▶ [Exercise requirements]
In the data that follows, each entry is to be restated exactly.

▶ [Data provided]
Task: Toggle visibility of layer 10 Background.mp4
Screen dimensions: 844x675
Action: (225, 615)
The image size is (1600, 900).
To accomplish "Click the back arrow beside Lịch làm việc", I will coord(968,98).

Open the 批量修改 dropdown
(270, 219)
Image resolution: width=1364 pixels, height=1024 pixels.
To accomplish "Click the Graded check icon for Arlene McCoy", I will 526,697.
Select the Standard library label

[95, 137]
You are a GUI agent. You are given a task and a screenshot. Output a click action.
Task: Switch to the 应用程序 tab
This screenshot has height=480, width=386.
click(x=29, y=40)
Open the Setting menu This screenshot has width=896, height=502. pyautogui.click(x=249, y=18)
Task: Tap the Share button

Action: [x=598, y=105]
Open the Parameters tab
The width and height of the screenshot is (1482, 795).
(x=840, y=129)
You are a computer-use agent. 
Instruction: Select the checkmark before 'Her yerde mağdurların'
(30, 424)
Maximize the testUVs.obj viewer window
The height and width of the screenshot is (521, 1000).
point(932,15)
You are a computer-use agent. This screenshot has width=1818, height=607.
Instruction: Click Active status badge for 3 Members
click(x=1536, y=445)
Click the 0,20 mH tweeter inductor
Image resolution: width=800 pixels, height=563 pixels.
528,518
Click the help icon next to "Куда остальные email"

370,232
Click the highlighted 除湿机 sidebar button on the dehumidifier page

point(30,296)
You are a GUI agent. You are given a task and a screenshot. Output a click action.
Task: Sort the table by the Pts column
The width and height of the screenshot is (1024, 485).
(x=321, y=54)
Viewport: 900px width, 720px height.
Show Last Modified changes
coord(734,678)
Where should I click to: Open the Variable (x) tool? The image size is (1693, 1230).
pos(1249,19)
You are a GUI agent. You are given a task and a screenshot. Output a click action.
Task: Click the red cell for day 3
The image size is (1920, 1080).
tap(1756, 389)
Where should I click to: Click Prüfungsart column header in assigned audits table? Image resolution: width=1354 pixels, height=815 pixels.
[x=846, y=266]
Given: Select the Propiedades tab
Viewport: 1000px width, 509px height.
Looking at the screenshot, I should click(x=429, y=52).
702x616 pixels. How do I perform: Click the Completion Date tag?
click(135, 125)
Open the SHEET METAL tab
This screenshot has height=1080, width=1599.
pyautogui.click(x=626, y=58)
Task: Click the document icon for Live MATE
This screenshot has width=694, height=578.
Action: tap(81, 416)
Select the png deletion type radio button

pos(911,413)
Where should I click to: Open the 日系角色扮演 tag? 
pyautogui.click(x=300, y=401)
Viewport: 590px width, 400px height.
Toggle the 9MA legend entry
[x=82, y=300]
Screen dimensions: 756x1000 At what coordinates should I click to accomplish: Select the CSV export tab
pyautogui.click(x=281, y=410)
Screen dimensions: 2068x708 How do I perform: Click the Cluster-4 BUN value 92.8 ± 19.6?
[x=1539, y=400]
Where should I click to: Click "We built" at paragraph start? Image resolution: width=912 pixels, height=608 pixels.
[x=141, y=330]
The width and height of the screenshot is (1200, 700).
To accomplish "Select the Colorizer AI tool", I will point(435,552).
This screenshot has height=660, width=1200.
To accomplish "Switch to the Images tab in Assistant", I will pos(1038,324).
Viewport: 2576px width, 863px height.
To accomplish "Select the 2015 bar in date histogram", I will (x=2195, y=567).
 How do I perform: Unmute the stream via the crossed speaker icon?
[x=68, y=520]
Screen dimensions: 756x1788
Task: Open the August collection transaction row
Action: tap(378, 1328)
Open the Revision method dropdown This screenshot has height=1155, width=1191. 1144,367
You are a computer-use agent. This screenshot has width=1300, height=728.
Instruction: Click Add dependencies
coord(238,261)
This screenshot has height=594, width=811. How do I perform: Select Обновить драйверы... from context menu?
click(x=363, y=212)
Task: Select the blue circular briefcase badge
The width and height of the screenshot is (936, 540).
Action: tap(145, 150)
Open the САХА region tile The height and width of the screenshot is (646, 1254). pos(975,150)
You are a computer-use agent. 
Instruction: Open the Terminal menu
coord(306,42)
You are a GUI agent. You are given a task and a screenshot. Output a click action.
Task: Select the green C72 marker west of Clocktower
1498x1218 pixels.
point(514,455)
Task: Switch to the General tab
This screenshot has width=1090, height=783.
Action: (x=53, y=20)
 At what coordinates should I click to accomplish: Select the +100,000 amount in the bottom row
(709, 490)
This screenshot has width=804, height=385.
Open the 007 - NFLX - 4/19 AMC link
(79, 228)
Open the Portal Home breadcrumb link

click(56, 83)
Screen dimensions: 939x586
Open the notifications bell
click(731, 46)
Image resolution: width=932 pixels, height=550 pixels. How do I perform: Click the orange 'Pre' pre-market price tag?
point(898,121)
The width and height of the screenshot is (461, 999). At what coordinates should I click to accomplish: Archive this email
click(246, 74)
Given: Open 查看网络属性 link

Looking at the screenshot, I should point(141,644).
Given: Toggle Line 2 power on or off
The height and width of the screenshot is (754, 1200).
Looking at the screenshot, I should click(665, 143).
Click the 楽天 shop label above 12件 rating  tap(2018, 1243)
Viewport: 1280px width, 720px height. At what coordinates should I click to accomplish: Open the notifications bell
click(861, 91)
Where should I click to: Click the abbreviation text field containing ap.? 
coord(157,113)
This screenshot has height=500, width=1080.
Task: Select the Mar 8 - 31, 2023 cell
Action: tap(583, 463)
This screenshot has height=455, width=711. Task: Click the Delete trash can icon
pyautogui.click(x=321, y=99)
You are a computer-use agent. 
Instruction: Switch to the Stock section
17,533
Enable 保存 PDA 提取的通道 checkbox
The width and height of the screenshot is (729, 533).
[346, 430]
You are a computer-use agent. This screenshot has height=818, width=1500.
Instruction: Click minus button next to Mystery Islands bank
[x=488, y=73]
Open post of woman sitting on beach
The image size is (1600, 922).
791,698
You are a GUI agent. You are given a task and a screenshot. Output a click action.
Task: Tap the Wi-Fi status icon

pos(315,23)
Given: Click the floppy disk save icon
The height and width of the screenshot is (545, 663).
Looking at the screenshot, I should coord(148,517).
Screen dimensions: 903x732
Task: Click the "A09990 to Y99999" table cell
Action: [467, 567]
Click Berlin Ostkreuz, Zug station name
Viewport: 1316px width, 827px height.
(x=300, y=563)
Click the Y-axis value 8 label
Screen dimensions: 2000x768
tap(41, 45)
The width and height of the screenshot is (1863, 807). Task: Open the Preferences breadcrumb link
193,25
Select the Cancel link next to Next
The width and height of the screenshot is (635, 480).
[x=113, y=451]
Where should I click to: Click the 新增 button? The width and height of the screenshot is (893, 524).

▶ [Result of this task]
Task: Toggle visibility of layer 10 Background.mp4
Screen dimensions: 844x675
Action: (225, 615)
The image size is (1600, 900).
To accomplish "Click the back arrow beside Lịch làm việc", I will coord(968,98).

Open the 批量修改 dropdown
(270, 219)
Image resolution: width=1364 pixels, height=1024 pixels.
To accomplish "Click the Graded check icon for Arlene McCoy", I will 526,697.
Select the Standard library label

[95, 137]
You are a GUI agent. You are given a task and a screenshot. Output a click action.
Task: Switch to the 应用程序 tab
This screenshot has height=480, width=386.
click(x=29, y=40)
Open the Setting menu This screenshot has width=896, height=502. pyautogui.click(x=249, y=18)
Task: Tap the Share button

Action: [x=598, y=105]
Open the Parameters tab
The width and height of the screenshot is (1482, 795).
(x=840, y=129)
You are a computer-use agent. 
Instruction: Select the checkmark before 'Her yerde mağdurların'
(30, 424)
Maximize the testUVs.obj viewer window
The height and width of the screenshot is (521, 1000).
point(932,15)
You are a computer-use agent. This screenshot has width=1818, height=607.
Instruction: Click Active status badge for 3 Members
click(x=1536, y=445)
Click the 0,20 mH tweeter inductor
Image resolution: width=800 pixels, height=563 pixels.
528,518
Click the help icon next to "Куда остальные email"

370,232
Click the highlighted 除湿机 sidebar button on the dehumidifier page

point(30,296)
You are a GUI agent. You are given a task and a screenshot. Output a click action.
Task: Sort the table by the Pts column
The width and height of the screenshot is (1024, 485).
(x=321, y=54)
Viewport: 900px width, 720px height.
Show Last Modified changes
coord(734,678)
Where should I click to: Open the Variable (x) tool? The image size is (1693, 1230).
pos(1249,19)
You are a GUI agent. You are given a task and a screenshot. Output a click action.
Task: Click the red cell for day 3
The image size is (1920, 1080).
tap(1756, 389)
Where should I click to: Click Prüfungsart column header in assigned audits table? Image resolution: width=1354 pixels, height=815 pixels.
[x=846, y=266]
Given: Select the Propiedades tab
Viewport: 1000px width, 509px height.
Looking at the screenshot, I should click(x=429, y=52).
702x616 pixels. How do I perform: Click the Completion Date tag?
click(135, 125)
Open the SHEET METAL tab
This screenshot has height=1080, width=1599.
pyautogui.click(x=626, y=58)
Task: Click the document icon for Live MATE
This screenshot has width=694, height=578.
Action: tap(81, 416)
Select the png deletion type radio button

pos(911,413)
Where should I click to: Open the 日系角色扮演 tag? 
pyautogui.click(x=300, y=401)
Viewport: 590px width, 400px height.
Toggle the 9MA legend entry
[x=82, y=300]
Screen dimensions: 756x1000 At what coordinates should I click to accomplish: Select the CSV export tab
pyautogui.click(x=281, y=410)
Screen dimensions: 2068x708 How do I perform: Click the Cluster-4 BUN value 92.8 ± 19.6?
[x=1539, y=400]
Where should I click to: Click "We built" at paragraph start? Image resolution: width=912 pixels, height=608 pixels.
[x=141, y=330]
The width and height of the screenshot is (1200, 700).
To accomplish "Select the Colorizer AI tool", I will point(435,552).
This screenshot has height=660, width=1200.
To accomplish "Switch to the Images tab in Assistant", I will pos(1038,324).
Viewport: 2576px width, 863px height.
To accomplish "Select the 2015 bar in date histogram", I will (x=2195, y=567).
 How do I perform: Unmute the stream via the crossed speaker icon?
[x=68, y=520]
Screen dimensions: 756x1788
Task: Open the August collection transaction row
Action: tap(378, 1328)
Open the Revision method dropdown This screenshot has height=1155, width=1191. 1144,367
You are a computer-use agent. This screenshot has width=1300, height=728.
Instruction: Click Add dependencies
coord(238,261)
This screenshot has height=594, width=811. How do I perform: Select Обновить драйверы... from context menu?
click(x=363, y=212)
Task: Select the blue circular briefcase badge
The width and height of the screenshot is (936, 540).
Action: tap(145, 150)
Open the САХА region tile The height and width of the screenshot is (646, 1254). pos(975,150)
You are a computer-use agent. 
Instruction: Open the Terminal menu
coord(306,42)
You are a GUI agent. You are given a task and a screenshot. Output a click action.
Task: Select the green C72 marker west of Clocktower
1498x1218 pixels.
point(514,455)
Task: Switch to the General tab
This screenshot has width=1090, height=783.
Action: (x=53, y=20)
 At what coordinates should I click to accomplish: Select the +100,000 amount in the bottom row
(709, 490)
This screenshot has width=804, height=385.
Open the 007 - NFLX - 4/19 AMC link
(79, 228)
Open the Portal Home breadcrumb link

click(56, 83)
Screen dimensions: 939x586
Open the notifications bell
click(731, 46)
Image resolution: width=932 pixels, height=550 pixels. How do I perform: Click the orange 'Pre' pre-market price tag?
point(898,121)
The width and height of the screenshot is (461, 999). At what coordinates should I click to accomplish: Archive this email
click(246, 74)
Given: Open 查看网络属性 link

Looking at the screenshot, I should point(141,644).
Given: Toggle Line 2 power on or off
The height and width of the screenshot is (754, 1200).
Looking at the screenshot, I should click(665, 143).
Click the 楽天 shop label above 12件 rating  tap(2018, 1243)
Viewport: 1280px width, 720px height. At what coordinates should I click to accomplish: Open the notifications bell
click(861, 91)
Where should I click to: Click the abbreviation text field containing ap.? 
coord(157,113)
This screenshot has height=500, width=1080.
Task: Select the Mar 8 - 31, 2023 cell
Action: tap(583, 463)
This screenshot has height=455, width=711. Task: Click the Delete trash can icon
pyautogui.click(x=321, y=99)
You are a computer-use agent. 
Instruction: Switch to the Stock section
17,533
Enable 保存 PDA 提取的通道 checkbox
The width and height of the screenshot is (729, 533).
[346, 430]
You are a computer-use agent. This screenshot has height=818, width=1500.
Instruction: Click minus button next to Mystery Islands bank
[x=488, y=73]
Open post of woman sitting on beach
The image size is (1600, 922).
791,698
You are a GUI agent. You are given a task and a screenshot. Output a click action.
Task: Tap the Wi-Fi status icon

pos(315,23)
Given: Click the floppy disk save icon
The height and width of the screenshot is (545, 663).
Looking at the screenshot, I should coord(148,517).
Screen dimensions: 903x732
Task: Click the "A09990 to Y99999" table cell
Action: [467, 567]
Click Berlin Ostkreuz, Zug station name
Viewport: 1316px width, 827px height.
(x=300, y=563)
Click the Y-axis value 8 label
Screen dimensions: 2000x768
tap(41, 45)
The width and height of the screenshot is (1863, 807). Task: Open the Preferences breadcrumb link
193,25
Select the Cancel link next to Next
The width and height of the screenshot is (635, 480).
[x=113, y=451]
Where should I click to: Click the 新增 button? The width and height of the screenshot is (893, 524).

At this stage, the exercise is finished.